The I_geo values of Cr, As, Cd, Mn, Cu, Zn, Ni, and Pb ranged from −3.22 to 3.81, and the mean values were −0.39, −0.49, −0.73, −1.01, −1.08, −1.26, −1.44, −1.67 (Figure 2b), respectively. 96%, 92%, 89%, and 88% of soil samples were not polluted by Pb, Zn, Cu, and Ni (I_geo $\le$ 0). However, 24.32% of soil samples were mild to moderately contaminated with Cr and As, and 12.16% with Mn and Cd (0 $<$ I_geo $\le$ 1), while less than 5% of samples were moderately polluted by multiple HMs (1 $<$ I_geo $\le$ 2). On the whole, 85.14% of soil samples had no risk. The element As had a maximum I_geo value (I_geo = 3.81), which requires special attention. Given that this soil is used for bamboo cultivation and bamboo shoots are used as vegetables, the potential ecological risk may pose a threat to human health. In addition, two cultivation patterns also exhibited different ecological accumulation risks for HMs. Except for As and Pb, the I_geo values of the remaining six HMs were higher under the SF pattern than those under the LA pattern.

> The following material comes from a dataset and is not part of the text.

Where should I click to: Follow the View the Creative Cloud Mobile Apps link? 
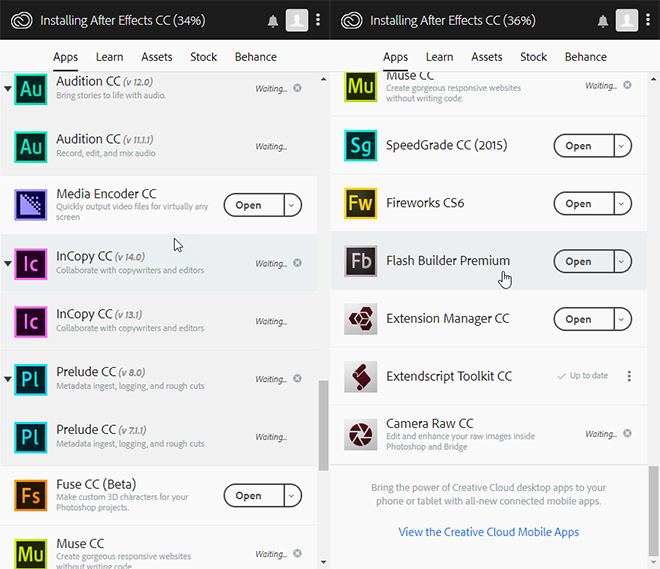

The results of RI (Table S11) demonstrated that there were great differences in the range of ${\mathrm{E}}_{\mathrm{r}}^{\mathrm{i}}$ values and the spatial levels of ecological risk of each HM in the study area. The average values of ${\mathrm{E}}_{\mathrm{r}}^{\mathrm{i}}$ were 0.81, 0.94, 2.69, 2.86, 4.61, 16.32, and 33.39 for Zn, Mn, Cr, Pb, Cu, As, and Cd, indicating that the overall HMs showed low risk (${\mathrm{E}}_{\mathrm{r}}^{\mathrm{i}}<$ 40). However, 27.03% of samples with moderate risk (40 $\le {\mathrm{E}}_{\mathrm{r}}^{\mathrm{i}}<$ 80) were polluted by Cd, with a maximum value of 207.90. In addition, among the examined HMs, As had the highest ${\mathrm{E}}_{\mathrm{r}}^{\mathrm{i}}$ value of 214.57. Therefore, Cd and As were the main causes of ecological risk. On the other hand, the RI value ranged from 22 to 306, with an average value of 65.59, indicating a low risk. Cd had the most contribution (54.19%), and the next was As (26.49%). Similarly, in terms of cultivation mode, SF was higher than LA, which was consistent with the results of P_i and I_geo. Except for Pb, most HM contents were higher in SF than in LA, which was consistent with the results of I_geo.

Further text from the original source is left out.